(Provided records)

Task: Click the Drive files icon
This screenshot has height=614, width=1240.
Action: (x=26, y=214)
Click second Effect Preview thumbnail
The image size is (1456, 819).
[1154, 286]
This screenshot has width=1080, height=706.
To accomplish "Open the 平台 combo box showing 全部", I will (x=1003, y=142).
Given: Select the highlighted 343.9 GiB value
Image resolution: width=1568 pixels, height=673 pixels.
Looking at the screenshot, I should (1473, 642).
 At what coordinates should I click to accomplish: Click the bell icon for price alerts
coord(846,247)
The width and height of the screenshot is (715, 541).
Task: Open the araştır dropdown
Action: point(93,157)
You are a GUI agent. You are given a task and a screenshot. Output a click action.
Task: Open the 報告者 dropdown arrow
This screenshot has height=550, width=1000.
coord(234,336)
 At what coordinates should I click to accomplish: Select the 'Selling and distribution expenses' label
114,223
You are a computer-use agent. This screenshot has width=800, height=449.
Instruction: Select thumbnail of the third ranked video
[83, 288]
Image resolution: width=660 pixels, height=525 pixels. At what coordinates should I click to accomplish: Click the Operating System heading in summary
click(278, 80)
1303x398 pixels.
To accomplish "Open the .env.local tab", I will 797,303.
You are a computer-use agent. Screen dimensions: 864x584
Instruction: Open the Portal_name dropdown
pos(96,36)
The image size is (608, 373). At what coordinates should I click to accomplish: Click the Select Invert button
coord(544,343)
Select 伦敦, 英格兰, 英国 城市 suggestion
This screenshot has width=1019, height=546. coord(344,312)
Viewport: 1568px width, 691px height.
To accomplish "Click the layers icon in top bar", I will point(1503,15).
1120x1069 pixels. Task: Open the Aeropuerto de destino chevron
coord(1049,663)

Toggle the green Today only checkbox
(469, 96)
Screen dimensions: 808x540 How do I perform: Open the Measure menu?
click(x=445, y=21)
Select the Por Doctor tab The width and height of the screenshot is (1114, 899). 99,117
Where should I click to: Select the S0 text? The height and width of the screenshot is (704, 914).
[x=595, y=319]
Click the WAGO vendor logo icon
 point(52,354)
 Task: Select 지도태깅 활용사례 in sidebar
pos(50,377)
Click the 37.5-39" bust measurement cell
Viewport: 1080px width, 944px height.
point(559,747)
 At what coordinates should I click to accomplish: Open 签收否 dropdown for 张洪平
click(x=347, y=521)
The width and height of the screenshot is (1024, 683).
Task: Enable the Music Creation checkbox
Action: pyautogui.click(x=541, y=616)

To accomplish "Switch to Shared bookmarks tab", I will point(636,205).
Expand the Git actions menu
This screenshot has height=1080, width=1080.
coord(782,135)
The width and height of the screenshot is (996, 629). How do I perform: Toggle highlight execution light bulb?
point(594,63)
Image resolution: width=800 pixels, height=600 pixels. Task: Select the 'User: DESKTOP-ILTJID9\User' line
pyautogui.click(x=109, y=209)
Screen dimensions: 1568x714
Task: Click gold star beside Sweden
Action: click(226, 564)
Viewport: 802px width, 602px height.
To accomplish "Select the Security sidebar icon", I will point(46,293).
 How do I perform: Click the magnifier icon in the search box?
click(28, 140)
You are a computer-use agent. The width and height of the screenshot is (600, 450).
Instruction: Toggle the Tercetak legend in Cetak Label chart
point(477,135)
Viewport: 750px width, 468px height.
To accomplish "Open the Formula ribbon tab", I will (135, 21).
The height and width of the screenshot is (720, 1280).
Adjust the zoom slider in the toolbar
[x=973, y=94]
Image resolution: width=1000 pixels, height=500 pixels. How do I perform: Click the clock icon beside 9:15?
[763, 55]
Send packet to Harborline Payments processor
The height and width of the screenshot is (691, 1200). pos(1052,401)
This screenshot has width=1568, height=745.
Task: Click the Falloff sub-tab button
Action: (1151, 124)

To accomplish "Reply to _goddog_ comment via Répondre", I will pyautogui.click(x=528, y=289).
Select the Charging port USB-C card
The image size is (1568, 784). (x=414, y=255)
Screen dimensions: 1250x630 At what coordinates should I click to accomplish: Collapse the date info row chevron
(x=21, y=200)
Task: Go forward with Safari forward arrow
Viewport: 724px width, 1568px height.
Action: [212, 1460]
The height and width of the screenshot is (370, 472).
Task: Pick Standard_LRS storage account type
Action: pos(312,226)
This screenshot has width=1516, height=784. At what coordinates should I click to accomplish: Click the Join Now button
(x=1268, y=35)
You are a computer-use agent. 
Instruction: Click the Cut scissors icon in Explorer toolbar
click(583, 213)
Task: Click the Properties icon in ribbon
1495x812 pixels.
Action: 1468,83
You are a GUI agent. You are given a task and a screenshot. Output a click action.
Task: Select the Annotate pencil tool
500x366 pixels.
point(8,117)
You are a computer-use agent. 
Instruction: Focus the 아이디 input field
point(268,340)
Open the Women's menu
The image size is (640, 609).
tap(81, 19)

(End Provided records)

#### [Task description]
Repeat the data in full, matching each line exactly.

#### [Written reply]
Task: Click the Drive files icon
This screenshot has height=614, width=1240.
Action: (x=26, y=214)
Click second Effect Preview thumbnail
The image size is (1456, 819).
[1154, 286]
This screenshot has width=1080, height=706.
To accomplish "Open the 平台 combo box showing 全部", I will (x=1003, y=142).
Given: Select the highlighted 343.9 GiB value
Image resolution: width=1568 pixels, height=673 pixels.
Looking at the screenshot, I should (1473, 642).
 At what coordinates should I click to accomplish: Click the bell icon for price alerts
coord(846,247)
The width and height of the screenshot is (715, 541).
Task: Open the araştır dropdown
Action: point(93,157)
You are a GUI agent. You are given a task and a screenshot. Output a click action.
Task: Open the 報告者 dropdown arrow
This screenshot has height=550, width=1000.
coord(234,336)
 At what coordinates should I click to accomplish: Select the 'Selling and distribution expenses' label
114,223
You are a computer-use agent. This screenshot has width=800, height=449.
Instruction: Select thumbnail of the third ranked video
[83, 288]
Image resolution: width=660 pixels, height=525 pixels. At what coordinates should I click to accomplish: Click the Operating System heading in summary
click(278, 80)
1303x398 pixels.
To accomplish "Open the .env.local tab", I will 797,303.
You are a computer-use agent. Screen dimensions: 864x584
Instruction: Open the Portal_name dropdown
pos(96,36)
The image size is (608, 373). At what coordinates should I click to accomplish: Click the Select Invert button
coord(544,343)
Select 伦敦, 英格兰, 英国 城市 suggestion
This screenshot has width=1019, height=546. coord(344,312)
Viewport: 1568px width, 691px height.
To accomplish "Click the layers icon in top bar", I will point(1503,15).
1120x1069 pixels. Task: Open the Aeropuerto de destino chevron
coord(1049,663)

Toggle the green Today only checkbox
(469, 96)
Screen dimensions: 808x540 How do I perform: Open the Measure menu?
click(x=445, y=21)
Select the Por Doctor tab The width and height of the screenshot is (1114, 899). 99,117
Where should I click to: Select the S0 text? The height and width of the screenshot is (704, 914).
[x=595, y=319]
Click the WAGO vendor logo icon
 point(52,354)
 Task: Select 지도태깅 활용사례 in sidebar
pos(50,377)
Click the 37.5-39" bust measurement cell
Viewport: 1080px width, 944px height.
point(559,747)
 At what coordinates should I click to accomplish: Open 签收否 dropdown for 张洪平
click(x=347, y=521)
The width and height of the screenshot is (1024, 683).
Task: Enable the Music Creation checkbox
Action: pyautogui.click(x=541, y=616)

To accomplish "Switch to Shared bookmarks tab", I will point(636,205).
Expand the Git actions menu
This screenshot has height=1080, width=1080.
coord(782,135)
The width and height of the screenshot is (996, 629). How do I perform: Toggle highlight execution light bulb?
point(594,63)
Image resolution: width=800 pixels, height=600 pixels. Task: Select the 'User: DESKTOP-ILTJID9\User' line
pyautogui.click(x=109, y=209)
Screen dimensions: 1568x714
Task: Click gold star beside Sweden
Action: click(226, 564)
Viewport: 802px width, 602px height.
To accomplish "Select the Security sidebar icon", I will point(46,293).
 How do I perform: Click the magnifier icon in the search box?
click(28, 140)
You are a computer-use agent. The width and height of the screenshot is (600, 450).
Instruction: Toggle the Tercetak legend in Cetak Label chart
point(477,135)
Viewport: 750px width, 468px height.
To accomplish "Open the Formula ribbon tab", I will (135, 21).
The height and width of the screenshot is (720, 1280).
Adjust the zoom slider in the toolbar
[x=973, y=94]
Image resolution: width=1000 pixels, height=500 pixels. How do I perform: Click the clock icon beside 9:15?
[763, 55]
Send packet to Harborline Payments processor
The height and width of the screenshot is (691, 1200). pos(1052,401)
This screenshot has width=1568, height=745.
Task: Click the Falloff sub-tab button
Action: (1151, 124)

To accomplish "Reply to _goddog_ comment via Répondre", I will pyautogui.click(x=528, y=289).
Select the Charging port USB-C card
The image size is (1568, 784). (x=414, y=255)
Screen dimensions: 1250x630 At what coordinates should I click to accomplish: Collapse the date info row chevron
(x=21, y=200)
Task: Go forward with Safari forward arrow
Viewport: 724px width, 1568px height.
Action: [212, 1460]
The height and width of the screenshot is (370, 472).
Task: Pick Standard_LRS storage account type
Action: pos(312,226)
This screenshot has width=1516, height=784. At what coordinates should I click to accomplish: Click the Join Now button
(x=1268, y=35)
You are a computer-use agent. 
Instruction: Click the Cut scissors icon in Explorer toolbar
click(583, 213)
Task: Click the Properties icon in ribbon
1495x812 pixels.
Action: 1468,83
You are a GUI agent. You are given a task and a screenshot. Output a click action.
Task: Select the Annotate pencil tool
500x366 pixels.
point(8,117)
You are a computer-use agent. 
Instruction: Focus the 아이디 input field
point(268,340)
Open the Women's menu
The image size is (640, 609).
tap(81, 19)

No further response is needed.